Michael Emmerich
Biography
Michael Emmerich, a Finnish/German computational scientist, specializes in Applied Mathematics and Computer Science. He is Professor in Multiobjective Optimization at the Faculty of Information Technology, Jyväskylä University. Formerly a Lead AI Scientist at Silo.ai, and Associate Professor at Leiden University, Michael has also conducted research at IST Lisbon, TU Dortmund, RWTH Aachen, FOM/AMOLF Amsterdam, and has been a visiting professor at Lviv University, Princeton University, and the University of Jyvaskyla.
In 2005, Michael Emmerich completed his Doctorate in the Natural Sciences under Hans-Paul Schwefel and Peter Buchholz. His research focused on integrating machine learning with uncertainty quantification in multiobjective and constrained nonlinear design optimization, leading to the development of now widely-used methods such as SMS-EMOA, Large-Scale Gaussian Process Regression, and Expected Hypervolume Improvement.
He is also noted for his work on efficient algorithms in the context of Indicator-based and Bayesian Multiobjective Optimization, as well as on the introduction of the concept of set-indicator derivatives which are used, for instance, in the Hypervolume Newton-Raphson Method for Constrained Non-Linear Multiobjective Optimization.

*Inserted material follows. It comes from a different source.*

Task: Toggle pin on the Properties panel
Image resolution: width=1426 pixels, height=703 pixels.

Besides has contributed to applied machine learning, optimization, and applied operational in areas like drug discovery, computational biology, sustainable forestry, building design, aviation logistics, and chemical technology. Michael has supervised over seventeen Ph.D. students who have gained prominence in academia. He has authored 70+ journal articles and over 100 papers in peer-reviewed conference proceedings, chaired international conferences like EMO 2023, EVOLVE 2023, and initiated the Modern Machine Learning Technologies and Data Science CEUR-WS Series (2018-2023). With an h-index of around 40 (44 on Google Scholar), he has edited over ten books in multiobjective and global optimization.
Research interests
Michael's current research interests encompass several critical areas:
1. Exploring the fundamentals of Multicriteria Optimization Algorithms, with a specific focus on Computational Geometry Algorithms in Indicator-Based Multicriteria Optimization and Bayesian Multiobjective Optimization.
2. Developing Application-Domain Specific Multicriteria Optimization Algorithms for applications such as Spatial Design, Chemical Engineering, Complex Networks, Sustainable Forestry, Logistics, Routing, and Truck Loading.

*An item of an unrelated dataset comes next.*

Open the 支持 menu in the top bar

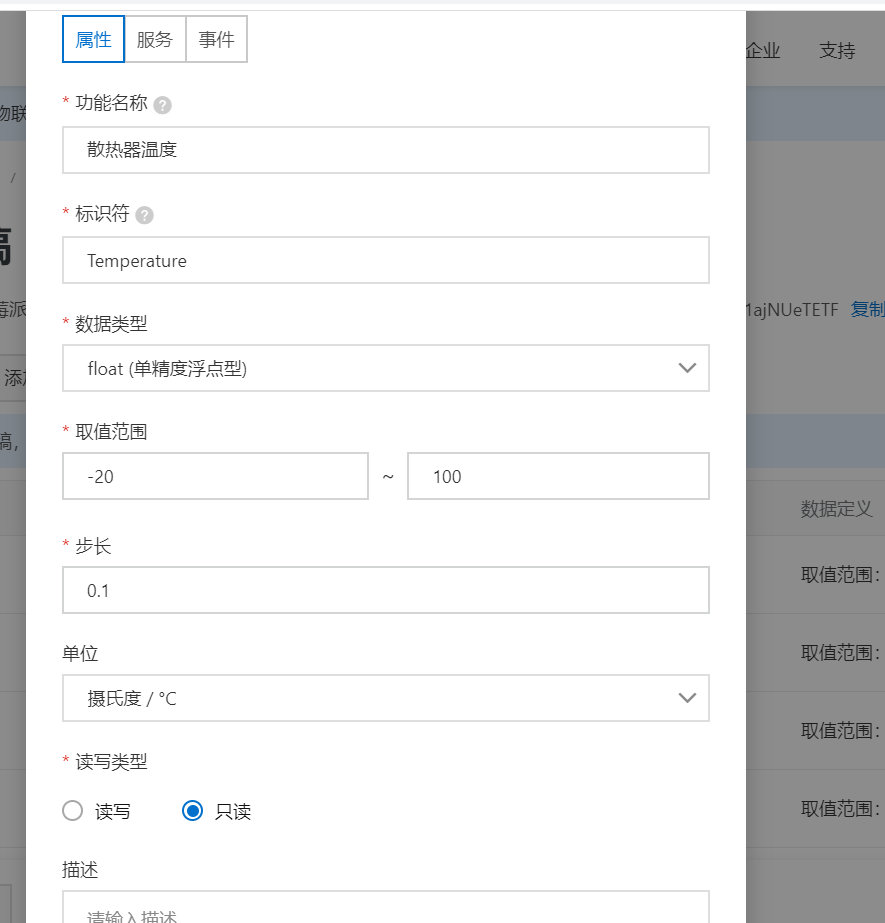pos(836,50)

3. Investigating Complex Networks Dynamics and Modulation, particularly in the context of sensor placement and the contagion of epidemics based on Spectral Methods and Random Graph Theory.
4. Delving into Machine Learning, including Kriging, Gaussian Process models (including Cluster Kriging for big data), clustering, deep reinforcement learning, and optimally weighted model mixtures.